Toda vez que primero se tenían que enfocar a defender los votos de los poblanos en la pasada elección antes de ya pensar en una dirigencia de Acción Nacional.

«Primero requerimos humildad, empezando por la dirigencia estatal, no puede ser que al día siguiente de la elección, después de los resultados que tuvimos tan adversos salga la dirigencia estatal a proponer un nuevo dirigente, eso no puede ser, cuando todavía no terminamos de contar los votos, es ilógico, es una falta a la militancia».

Ante esto el panista dijo que aún hay una «luz en el camino» para su partido, ya que pese a los resultados tan adversos, se cuentan con más de 22 mil militantes

Sin embargo, Micalco Méndez se pronunció a favor de expulsar a quienes traicionaron al PAN en la pasada elección.

Toda vez que para poder salir adelante tras esta derrota, se debe de realizar un análisis crudo y real donde se admitan los errores como candidaturas al loa familiares y amigos.

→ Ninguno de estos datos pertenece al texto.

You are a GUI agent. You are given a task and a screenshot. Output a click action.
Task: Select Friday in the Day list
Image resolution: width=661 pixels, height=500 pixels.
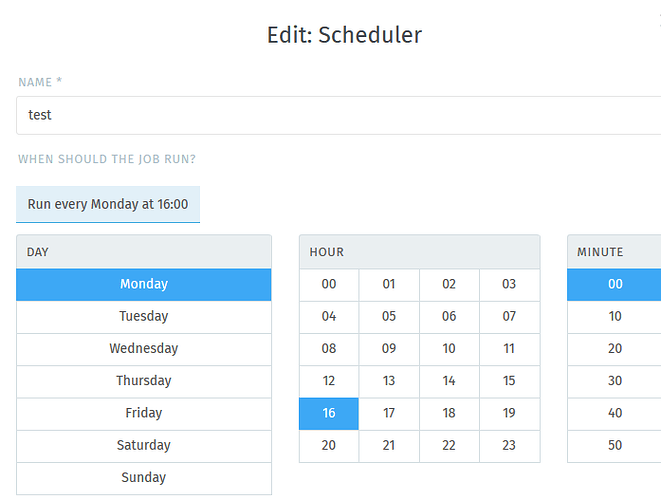[144, 414]
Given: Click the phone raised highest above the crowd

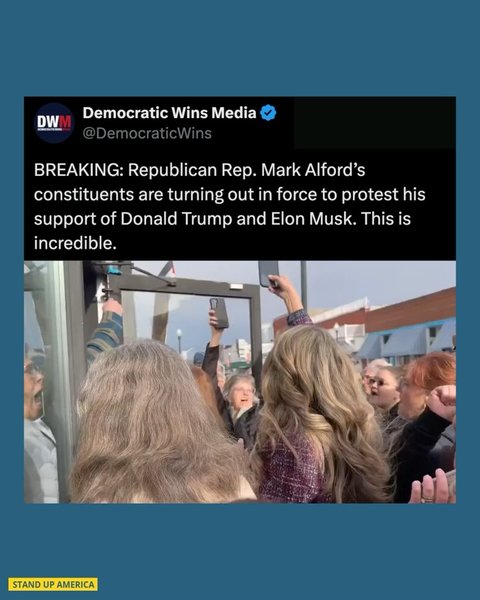Looking at the screenshot, I should tap(268, 273).
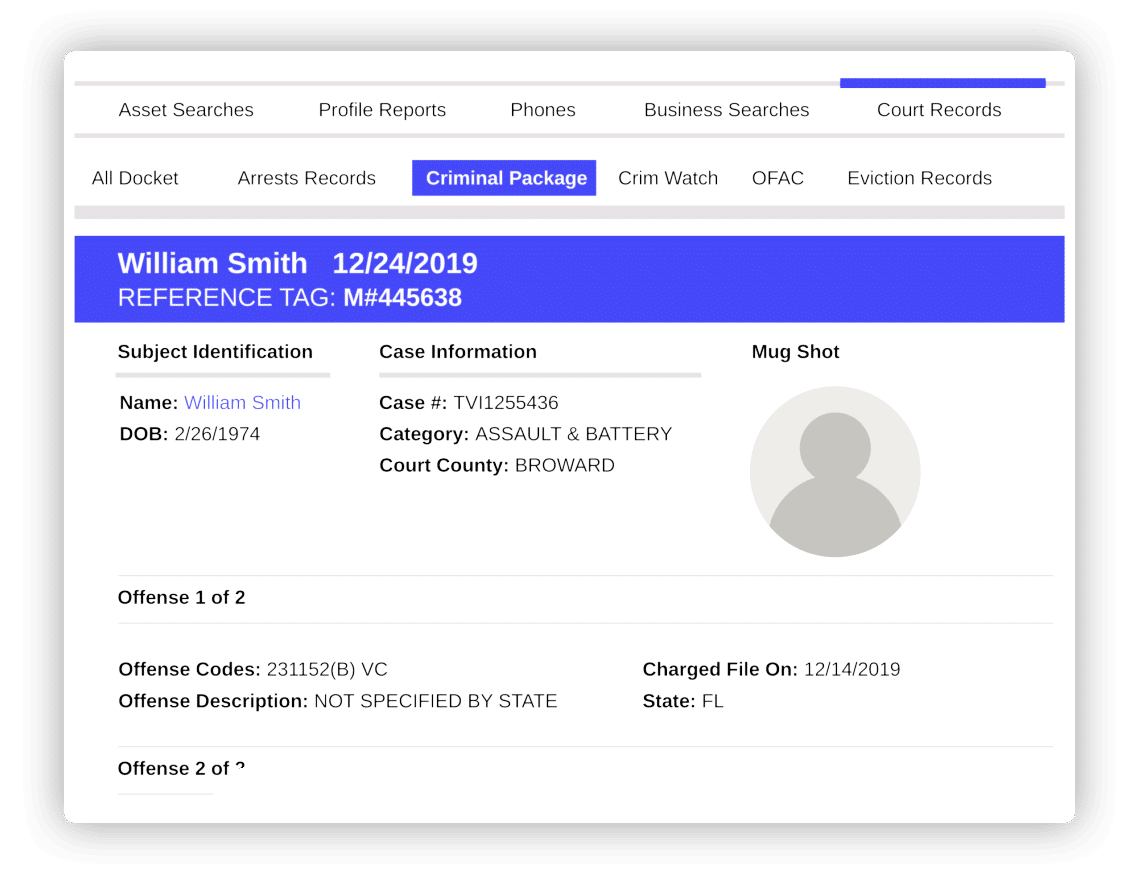Screen dimensions: 1142x876
Task: Switch to the OFAC sub-tab
Action: [x=778, y=178]
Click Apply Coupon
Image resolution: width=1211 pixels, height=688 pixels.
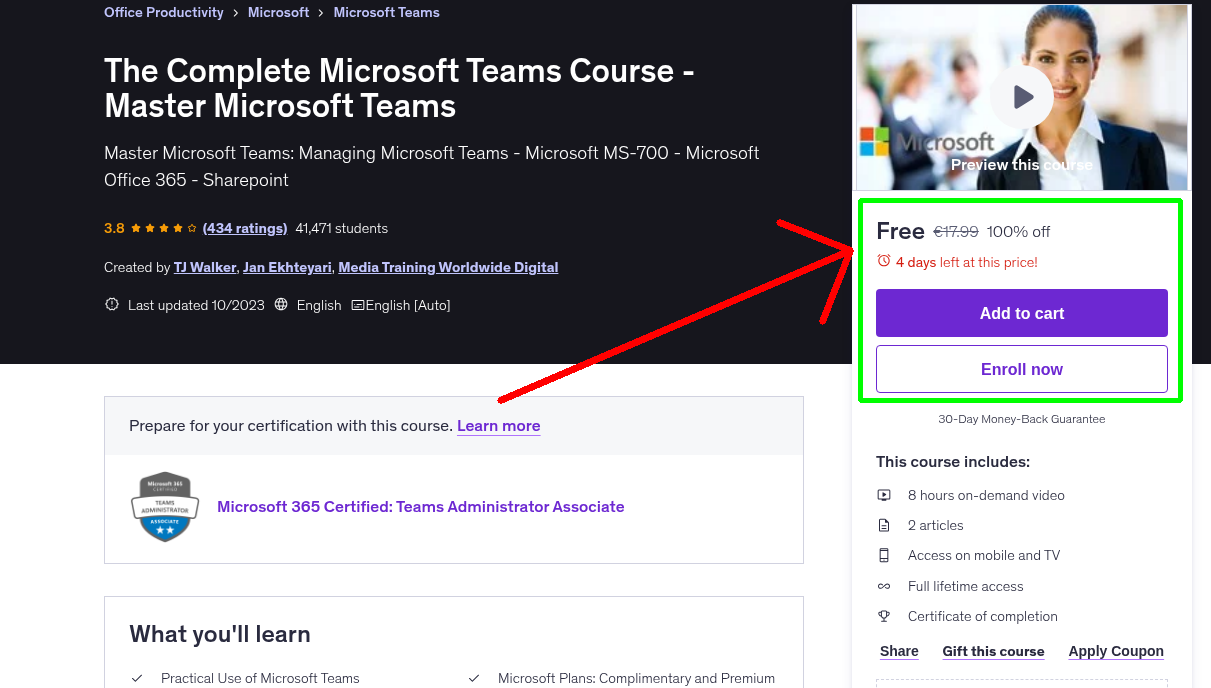pos(1116,651)

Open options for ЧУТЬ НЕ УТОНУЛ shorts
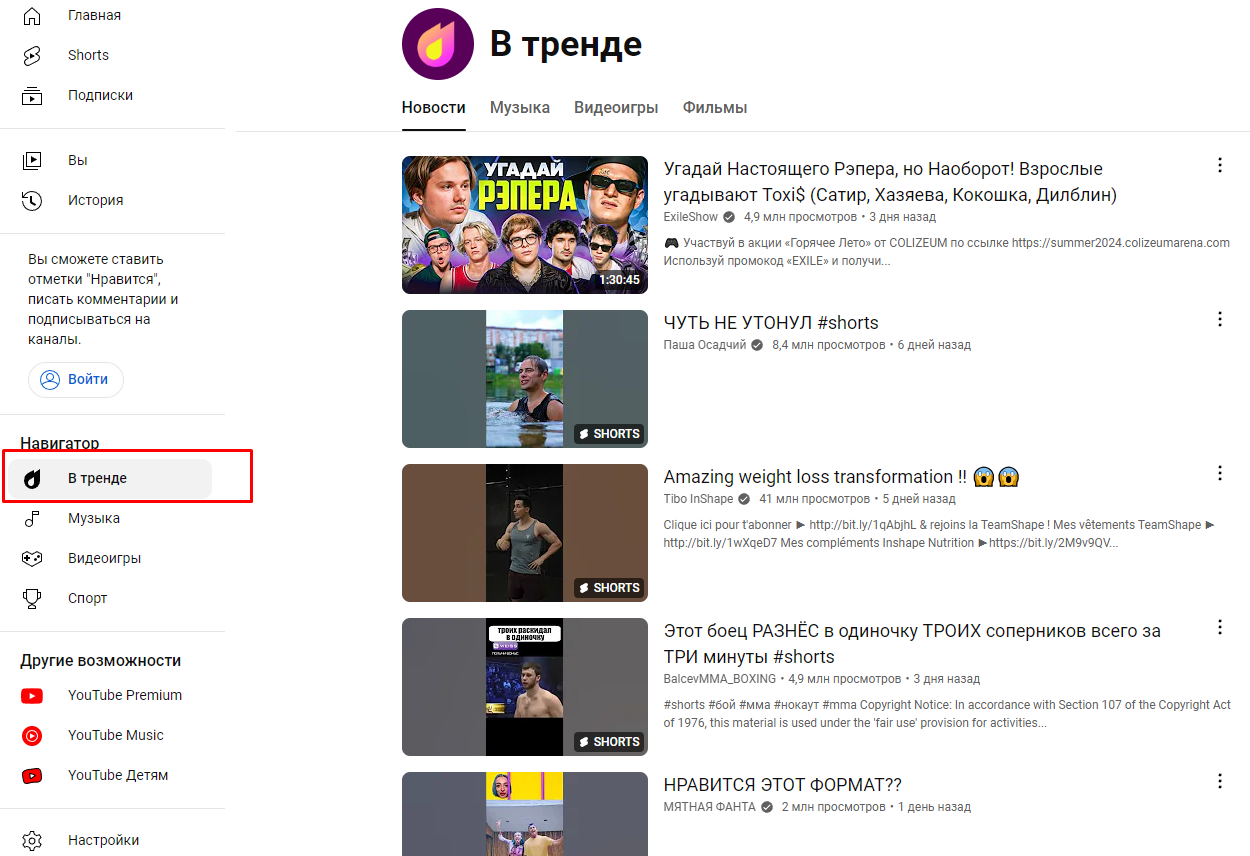[1220, 319]
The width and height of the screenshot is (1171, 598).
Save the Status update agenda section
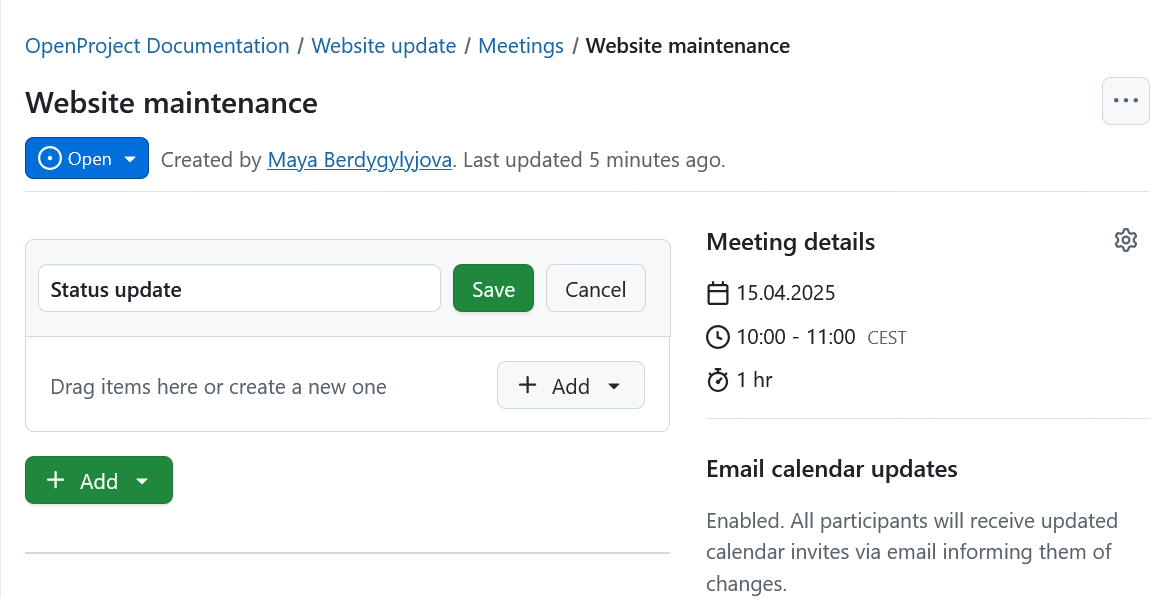[x=493, y=288]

«Que sea un análisis crudo, real, serio para que las decisiones sean de ese tamaño».

Finalmente el coordinador de diputados del PAN en el Congreso del Estado confirmó que si la convocatoria para la renovación de la dirigencia estatal del PAN propone designar a una mujer, se pronunció porque sea Mónica Rodríguez Della Vecchia, pero si es hombre, Rafael Micalco no se descarta pelear esta postulación.